When Mayor Eric Adams was borough president of Brooklyn, he annoyed animal rights activists—and upset the stomachs of some journalists—by demonstrating a trap that used a bucket filled with a vinegary, toxic soup to drown rats lured by the scent of food.

Former Mayor Bill de Blasio spent tens of millions of dollars on efforts to reduce the rat population in targeted neighborhoods through more frequent trash pickup, more aggressive housing inspections, and replacing dirt basement floors in some apartment buildings with ones made of concrete.

The city also launched a program to use dry ice to suffocate rats in their burrows, once demonstrating the technique for reporters at an event where workers chased—but never caught—one of the fleeing critters.

During a recent news conference in Times Square, Adams announced the city's latest effort: padlocked curbside trash bins intended to reduce the big piles of garbage bags that turn into a buffet for rodents.

A rat crosses a Times Square subway platform in New York on Jan. 27, 2015. So far this year, people have called in some 7,100 rat sightings — that’s up from about 5,800 during the same period last year, and up by more than 60% from roughly the first four months of 2019, the last pre-pandemic year. 
Credit: AP Photo/Richard Drew, File

"You're tired of the rodents, you're tired of the smell, you're tired of seeing food, waste and spillage," the mayor said.

Rats not only strike fear among the easily squeamish, they can also be a public health concern.

Last year, at least 13 people were hospitalized—one died—because of leptospirosis, a condition that attacks the kidneys and liver. Most human infections are associated with rats.

As some cities consider making outdoor dining permanent—an option born of necessity during the pandemic—they are mindful of a further swelling of the rat population. Even before the pandemic, experts noticed a rise in rat populations in some of the country's largest cities.

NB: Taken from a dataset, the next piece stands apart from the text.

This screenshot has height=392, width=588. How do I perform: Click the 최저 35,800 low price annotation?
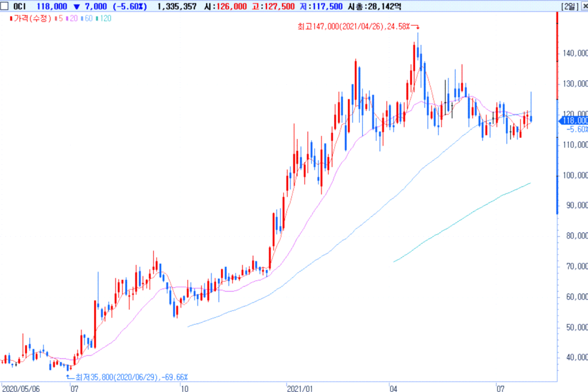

Rats can survive on less than an ounce of food a day and rarely travel more than a city block to find food, according to rat scholars.

Some New York City restaurants erected curbside sheds to allow COVID-wary diners to eat outside. But unfinished meals left at tables have sometimes drawn brazen four-legged leftover bandits—a la Pizza Rat, who gained fame in 2015 after a video went viral showing the rodent dragging a slice of pizza down a flight of subway stairs (debates raged at the time about whether the video was staged).

As fewer people used the subways, there were fewer morsels on which to feast in tunnels.

"What happened during the pandemic was that your restaurants shut down," said Richard Reynolds, whose rat-hunting group for years periodically takes out teams of dogs to sniff out—and kill—vermin. "When outside dining came along, there was food again."

In planter boxes outside dining sheds, rats lie in wait for any fallen crumb. They lurk in storm drains ready to lunge.

It's the stuff of nightmares for Brooklyn resident Dylan Viner, who recently accidentally hit a dead rat with his bicycle. In recent months, he and friends have noticed a rise in the number of rats out in the open.

"I've always had a phobia of rats. I'm not squeamish about snakes or bugs—but rats, there's something about them," said Viner, a transplant from London, who likes to keep his distance from the vermin. "It's OK seeing them around the subway tracks. It's when you see one jump out in front of you and dash from a trash can to a dumpster or a restaurant ... that's when it makes you feel a bit squeamish."

He recalled taking a recent walk in the West Village, where a stride landed on one of the creatures.

"I screamed and ran," he recounted. The rat might have squealed, too.

"Mine was so loud," he said, "that it's hard to know if it was mine or the rat's."